Required work – Replace "GUI agent" with "screen assistant" everywhere in the lines below, and change nothing else.

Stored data
········

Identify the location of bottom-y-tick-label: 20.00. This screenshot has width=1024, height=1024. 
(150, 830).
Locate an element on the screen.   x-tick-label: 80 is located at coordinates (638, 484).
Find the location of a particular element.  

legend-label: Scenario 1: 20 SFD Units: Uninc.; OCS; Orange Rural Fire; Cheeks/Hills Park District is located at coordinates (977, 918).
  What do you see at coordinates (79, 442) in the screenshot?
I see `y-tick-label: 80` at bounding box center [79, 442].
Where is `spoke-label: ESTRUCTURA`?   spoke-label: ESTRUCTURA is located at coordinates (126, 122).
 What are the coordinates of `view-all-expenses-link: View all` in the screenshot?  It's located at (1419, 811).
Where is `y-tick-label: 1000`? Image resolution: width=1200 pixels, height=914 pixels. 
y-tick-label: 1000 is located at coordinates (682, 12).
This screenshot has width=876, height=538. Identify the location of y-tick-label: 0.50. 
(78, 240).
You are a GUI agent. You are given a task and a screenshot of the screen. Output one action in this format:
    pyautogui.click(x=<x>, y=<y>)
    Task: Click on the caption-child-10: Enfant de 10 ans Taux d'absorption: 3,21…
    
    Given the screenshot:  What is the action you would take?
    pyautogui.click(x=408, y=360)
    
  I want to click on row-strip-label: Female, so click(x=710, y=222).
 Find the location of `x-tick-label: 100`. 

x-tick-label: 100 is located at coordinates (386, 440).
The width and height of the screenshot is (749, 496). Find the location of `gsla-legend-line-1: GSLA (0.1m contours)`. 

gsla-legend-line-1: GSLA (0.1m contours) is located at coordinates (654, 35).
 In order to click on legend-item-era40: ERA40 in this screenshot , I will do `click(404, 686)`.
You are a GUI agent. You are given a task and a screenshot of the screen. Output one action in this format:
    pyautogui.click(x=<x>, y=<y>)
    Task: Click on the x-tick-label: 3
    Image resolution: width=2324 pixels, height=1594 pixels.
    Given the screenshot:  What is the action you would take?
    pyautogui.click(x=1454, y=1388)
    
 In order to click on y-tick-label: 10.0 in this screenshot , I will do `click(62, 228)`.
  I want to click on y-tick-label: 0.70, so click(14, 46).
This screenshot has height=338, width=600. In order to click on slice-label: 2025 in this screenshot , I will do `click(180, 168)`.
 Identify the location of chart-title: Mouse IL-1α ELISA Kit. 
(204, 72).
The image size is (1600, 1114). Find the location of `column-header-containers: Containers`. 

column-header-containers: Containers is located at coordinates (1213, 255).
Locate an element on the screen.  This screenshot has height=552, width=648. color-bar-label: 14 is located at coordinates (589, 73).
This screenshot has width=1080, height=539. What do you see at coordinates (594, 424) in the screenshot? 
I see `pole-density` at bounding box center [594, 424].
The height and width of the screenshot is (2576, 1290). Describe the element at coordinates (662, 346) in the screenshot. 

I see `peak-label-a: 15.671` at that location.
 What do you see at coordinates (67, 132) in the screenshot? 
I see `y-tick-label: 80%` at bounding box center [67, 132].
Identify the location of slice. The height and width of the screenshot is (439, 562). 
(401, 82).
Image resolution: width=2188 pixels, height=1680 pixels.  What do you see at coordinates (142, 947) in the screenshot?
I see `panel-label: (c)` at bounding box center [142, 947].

········

Task answer –
Identify the location of bottom-y-tick-label: 20.00. This screenshot has width=1024, height=1024. 
(150, 830).
Locate an element on the screen.   x-tick-label: 80 is located at coordinates (638, 484).
Find the location of a particular element.  

legend-label: Scenario 1: 20 SFD Units: Uninc.; OCS; Orange Rural Fire; Cheeks/Hills Park District is located at coordinates (977, 918).
  What do you see at coordinates (79, 442) in the screenshot?
I see `y-tick-label: 80` at bounding box center [79, 442].
Where is `spoke-label: ESTRUCTURA`?   spoke-label: ESTRUCTURA is located at coordinates (126, 122).
 What are the coordinates of `view-all-expenses-link: View all` in the screenshot?  It's located at (1419, 811).
Where is `y-tick-label: 1000`? Image resolution: width=1200 pixels, height=914 pixels. 
y-tick-label: 1000 is located at coordinates (682, 12).
This screenshot has width=876, height=538. Identify the location of y-tick-label: 0.50. 
(78, 240).
You are a screen assistant. You are given a task and a screenshot of the screen. Output one action in this format:
    pyautogui.click(x=<x>, y=<y>)
    Task: Click on the caption-child-10: Enfant de 10 ans Taux d'absorption: 3,21…
    
    Given the screenshot:  What is the action you would take?
    pyautogui.click(x=408, y=360)
    
  I want to click on row-strip-label: Female, so click(x=710, y=222).
 Find the location of `x-tick-label: 100`. 

x-tick-label: 100 is located at coordinates (386, 440).
The width and height of the screenshot is (749, 496). Find the location of `gsla-legend-line-1: GSLA (0.1m contours)`. 

gsla-legend-line-1: GSLA (0.1m contours) is located at coordinates (654, 35).
 In order to click on legend-item-era40: ERA40 in this screenshot , I will do `click(404, 686)`.
You are a screen assistant. You are given a task and a screenshot of the screen. Output one action in this format:
    pyautogui.click(x=<x>, y=<y>)
    Task: Click on the x-tick-label: 3
    Image resolution: width=2324 pixels, height=1594 pixels.
    Given the screenshot:  What is the action you would take?
    pyautogui.click(x=1454, y=1388)
    
 In order to click on y-tick-label: 10.0 in this screenshot , I will do `click(62, 228)`.
  I want to click on y-tick-label: 0.70, so click(14, 46).
This screenshot has height=338, width=600. In order to click on slice-label: 2025 in this screenshot , I will do `click(180, 168)`.
 Identify the location of chart-title: Mouse IL-1α ELISA Kit. 
(204, 72).
The image size is (1600, 1114). Find the location of `column-header-containers: Containers`. 

column-header-containers: Containers is located at coordinates (1213, 255).
Locate an element on the screen.  This screenshot has height=552, width=648. color-bar-label: 14 is located at coordinates (589, 73).
This screenshot has width=1080, height=539. What do you see at coordinates (594, 424) in the screenshot? 
I see `pole-density` at bounding box center [594, 424].
The height and width of the screenshot is (2576, 1290). Describe the element at coordinates (662, 346) in the screenshot. 

I see `peak-label-a: 15.671` at that location.
 What do you see at coordinates (67, 132) in the screenshot? 
I see `y-tick-label: 80%` at bounding box center [67, 132].
Identify the location of slice. The height and width of the screenshot is (439, 562). 
(401, 82).
Image resolution: width=2188 pixels, height=1680 pixels.  What do you see at coordinates (142, 947) in the screenshot?
I see `panel-label: (c)` at bounding box center [142, 947].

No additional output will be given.